[Spambayes] "Difficult cases" archive?

Tim Peters tim.one@comcast.net
Thu, 12 Sep 2002 11:44:21 -0400


[Robert Oschler]
> Is there an archive of spam cases that have "stumped the filters"

If you check out the software from CVS and use it on some email, you'll
quickly get examples of false positives and false negatives.

> or "if filtered create too many false positives"?

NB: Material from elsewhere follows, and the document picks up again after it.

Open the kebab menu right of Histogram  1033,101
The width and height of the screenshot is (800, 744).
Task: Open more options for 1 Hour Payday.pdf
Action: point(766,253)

This is a statistical approach, so no single msg can (well, should <wink>)
have a dramatic effect.

> I'd like to try my hand and at nuking those.  Again, newbie here.  If it's
> a dumb question then mea culpa.

Not a dumb question at all.  What I expect you'll find is that the false
negatives under this scheme are breathtakingly false -- screamingly obvious
spam, often long and chatty.  Graham's scoring scheme ignores almost all the
words in a msg, picking on just the about-a-dozen that have "probabilities"
farthest from 0.5.  This seems amazingly effective given enough training
data, but when it fails it's often a spectacular failure.  When you're got
100 clues with prob 0.01 and a hundred with 0.99, the scheme is just lost.
I made an improvement over Graham's original scoring scheme that reduced the
frequency of these gross errors, but they still happen.  A scheme to do
better would be most welcome!